Copy out only the span from the line with "The image size is (1159, 674)." to the end of the data, both ends kept, word for word.
- Opening Delimiter -
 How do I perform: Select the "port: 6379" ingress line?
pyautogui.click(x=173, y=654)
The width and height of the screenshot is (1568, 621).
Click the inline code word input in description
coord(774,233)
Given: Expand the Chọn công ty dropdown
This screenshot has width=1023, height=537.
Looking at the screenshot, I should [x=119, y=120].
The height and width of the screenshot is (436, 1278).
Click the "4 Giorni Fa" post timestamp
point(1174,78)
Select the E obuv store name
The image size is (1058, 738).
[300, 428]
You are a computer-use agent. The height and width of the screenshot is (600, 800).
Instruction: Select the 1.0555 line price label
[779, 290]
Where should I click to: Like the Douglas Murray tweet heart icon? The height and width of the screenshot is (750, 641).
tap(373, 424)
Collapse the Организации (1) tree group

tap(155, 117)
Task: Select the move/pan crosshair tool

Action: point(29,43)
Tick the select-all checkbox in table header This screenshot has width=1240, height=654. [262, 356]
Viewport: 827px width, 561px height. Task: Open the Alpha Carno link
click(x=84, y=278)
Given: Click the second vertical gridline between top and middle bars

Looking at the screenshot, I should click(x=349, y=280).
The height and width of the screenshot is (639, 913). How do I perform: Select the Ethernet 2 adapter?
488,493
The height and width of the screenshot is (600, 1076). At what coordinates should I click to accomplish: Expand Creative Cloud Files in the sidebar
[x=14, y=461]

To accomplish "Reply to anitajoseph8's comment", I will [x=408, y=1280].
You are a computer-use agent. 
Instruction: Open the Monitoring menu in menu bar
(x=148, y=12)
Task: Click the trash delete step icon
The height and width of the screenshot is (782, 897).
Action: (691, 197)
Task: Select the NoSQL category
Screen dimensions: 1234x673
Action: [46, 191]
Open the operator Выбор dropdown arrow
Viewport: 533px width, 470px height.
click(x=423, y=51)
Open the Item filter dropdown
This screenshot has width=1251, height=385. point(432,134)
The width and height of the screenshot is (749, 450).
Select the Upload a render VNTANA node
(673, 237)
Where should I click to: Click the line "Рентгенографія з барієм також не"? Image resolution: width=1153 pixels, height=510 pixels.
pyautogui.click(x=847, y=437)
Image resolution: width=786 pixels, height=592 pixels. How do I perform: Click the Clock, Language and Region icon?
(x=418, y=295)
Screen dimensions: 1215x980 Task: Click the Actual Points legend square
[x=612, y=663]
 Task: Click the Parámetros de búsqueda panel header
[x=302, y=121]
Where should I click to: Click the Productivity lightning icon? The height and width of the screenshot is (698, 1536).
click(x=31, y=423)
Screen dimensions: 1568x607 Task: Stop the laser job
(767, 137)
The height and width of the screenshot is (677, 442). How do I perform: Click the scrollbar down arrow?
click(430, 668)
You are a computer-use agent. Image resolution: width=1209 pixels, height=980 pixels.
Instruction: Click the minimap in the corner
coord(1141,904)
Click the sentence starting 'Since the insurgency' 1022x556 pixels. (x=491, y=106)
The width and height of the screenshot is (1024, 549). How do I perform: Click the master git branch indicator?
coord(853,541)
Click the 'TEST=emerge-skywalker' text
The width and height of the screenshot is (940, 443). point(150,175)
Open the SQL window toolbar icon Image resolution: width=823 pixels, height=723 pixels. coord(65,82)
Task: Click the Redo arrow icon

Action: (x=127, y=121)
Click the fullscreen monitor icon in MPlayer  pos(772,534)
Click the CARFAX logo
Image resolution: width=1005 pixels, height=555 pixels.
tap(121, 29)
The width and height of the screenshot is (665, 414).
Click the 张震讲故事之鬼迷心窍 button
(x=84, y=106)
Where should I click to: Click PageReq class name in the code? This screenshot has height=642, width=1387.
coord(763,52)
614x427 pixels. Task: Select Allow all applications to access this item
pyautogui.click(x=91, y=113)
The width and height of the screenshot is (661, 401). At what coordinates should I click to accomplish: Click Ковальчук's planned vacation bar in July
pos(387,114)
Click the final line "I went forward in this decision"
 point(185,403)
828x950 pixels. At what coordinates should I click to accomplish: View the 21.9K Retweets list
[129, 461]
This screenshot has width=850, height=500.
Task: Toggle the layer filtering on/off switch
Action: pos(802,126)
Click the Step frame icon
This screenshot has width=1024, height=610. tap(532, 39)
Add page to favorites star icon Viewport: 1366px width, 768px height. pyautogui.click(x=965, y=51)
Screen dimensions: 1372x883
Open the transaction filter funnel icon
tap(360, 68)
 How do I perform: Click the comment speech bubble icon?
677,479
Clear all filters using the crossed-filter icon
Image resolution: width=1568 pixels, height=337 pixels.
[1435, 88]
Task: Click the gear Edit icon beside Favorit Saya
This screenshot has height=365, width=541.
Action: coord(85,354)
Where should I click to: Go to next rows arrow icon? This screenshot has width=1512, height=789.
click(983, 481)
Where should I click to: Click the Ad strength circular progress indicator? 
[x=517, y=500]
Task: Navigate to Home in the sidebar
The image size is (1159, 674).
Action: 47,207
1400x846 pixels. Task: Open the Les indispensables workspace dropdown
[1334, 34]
- Closing Delimiter -
§ **Written answer**
The image size is (1159, 674).
Action: 47,207
1400x846 pixels. Task: Open the Les indispensables workspace dropdown
[1334, 34]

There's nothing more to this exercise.